- **PAGE TEXT**:

◆ ◆ ◆ ◆ ◆

What power numbers to look at during race?

Been using TR for a few months now and I’m enjoying it. That being said, I’m still trying to get a handle on outdoor rides and my power numbers. At the moment, I’m looking at 3sec average, but I’m curious to what people are doing on race day and what you suggest looking at. I’m hoping just to keep an eye on it so I don’t blow up too early. For context I’m doing XC Marathon racing, this one on the lighter side of about 35 miles. Been racing for a long time, just hoping this adds a piece to the puzzle and gets me a few places higher on the board. Thanks!

I’ve had 3s avg displayed for many years until this year. I went back to speed time and distance as my fields in races and just go by feel during the race.


XC is just different. Definitely trail dependent… but around here you are either crushing 300-500 watts or “Z1” flying downhill (not) recovering . With so many sharp turns, ups and downs I rely on RPE, but races are 18 to 20-ish miles and are 75-90 min on average.

Interested to see what people say for longer rides. Doing a 50 miler soon and curious if pacing XC by watts is even realistic?


NP, lap NP and IF…


I glance at my heart rate on occasion, but racing is purely RPE for me.

I only use power for training.


None. Look at the wheel in front of you and try to pass it. Repeat. :wink:


I find power not a good metric when there are hills involved. I go by heart rate. I know if I’m hitting 95+ percent of max heart rate for very long on a climb, I’m going to blow. it’s time to back off. I can feel it RPE


I think like you said it really depends on the terrain. If it’s rocky, technical, etc then you’re likely only getting tiny snapshots that aren’t relevant at all to your overall effort. But if you have long fire road sections or transfers and you’re alone then power can be helpful to make sure you’re not letting you adrenaline get the best of you and you’re pushing way too high.

I don’t have much (any really) XC experience but it’s probably similar to crits. In bunch racing, power is not helpful at all. But if you’re in a small breakaway then I’ve found it helpful to reel my pulls in to make sure I’m not doing 200% on the front. But in the end RPE is still king.

◆ ◆ ◆ ◆ ◆

- **PROBLEMS TO SOLVE**:
1. In the forum thread about race-day power numbers, roughly how long is the XC Marathon race the first poster is doing?
2. Quote the forum thread word for word, between "XC is just different." and "min on average.", inclusive.

◆ ◆ ◆ ◆ ◆

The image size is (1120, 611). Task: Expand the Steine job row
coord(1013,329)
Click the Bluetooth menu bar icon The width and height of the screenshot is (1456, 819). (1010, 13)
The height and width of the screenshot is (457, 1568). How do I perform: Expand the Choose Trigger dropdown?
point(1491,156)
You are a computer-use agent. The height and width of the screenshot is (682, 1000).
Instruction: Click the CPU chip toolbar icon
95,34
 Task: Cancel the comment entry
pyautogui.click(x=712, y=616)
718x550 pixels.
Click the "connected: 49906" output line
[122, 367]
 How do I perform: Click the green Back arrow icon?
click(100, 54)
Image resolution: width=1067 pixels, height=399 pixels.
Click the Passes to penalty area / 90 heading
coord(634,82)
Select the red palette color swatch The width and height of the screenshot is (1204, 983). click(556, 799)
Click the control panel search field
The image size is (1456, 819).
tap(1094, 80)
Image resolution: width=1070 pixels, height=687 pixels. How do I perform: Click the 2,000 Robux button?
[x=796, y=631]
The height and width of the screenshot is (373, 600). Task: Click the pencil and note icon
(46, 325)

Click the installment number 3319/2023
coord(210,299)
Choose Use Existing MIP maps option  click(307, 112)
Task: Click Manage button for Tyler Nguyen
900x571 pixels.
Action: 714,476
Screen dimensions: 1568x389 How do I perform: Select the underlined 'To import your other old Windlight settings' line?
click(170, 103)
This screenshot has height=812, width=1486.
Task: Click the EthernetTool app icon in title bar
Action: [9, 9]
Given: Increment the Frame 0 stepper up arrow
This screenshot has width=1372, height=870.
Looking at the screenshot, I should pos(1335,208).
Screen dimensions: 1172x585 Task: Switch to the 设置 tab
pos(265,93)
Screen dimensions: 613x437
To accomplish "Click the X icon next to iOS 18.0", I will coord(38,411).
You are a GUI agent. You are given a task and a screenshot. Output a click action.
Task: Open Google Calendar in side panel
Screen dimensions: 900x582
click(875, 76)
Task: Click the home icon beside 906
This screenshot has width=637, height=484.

◆ ◆ ◆ ◆ ◆

- **RESULTS FOR THE EXERCISE**:
1. About 35 miles.

2.
XC is just different. Definitely trail dependent… but around here you are either crushing 300-500 watts or “Z1” flying downhill (not) recovering . With so many sharp turns, ups and downs I rely on RPE, but races are 18 to 20-ish miles and are 75-90 min on average.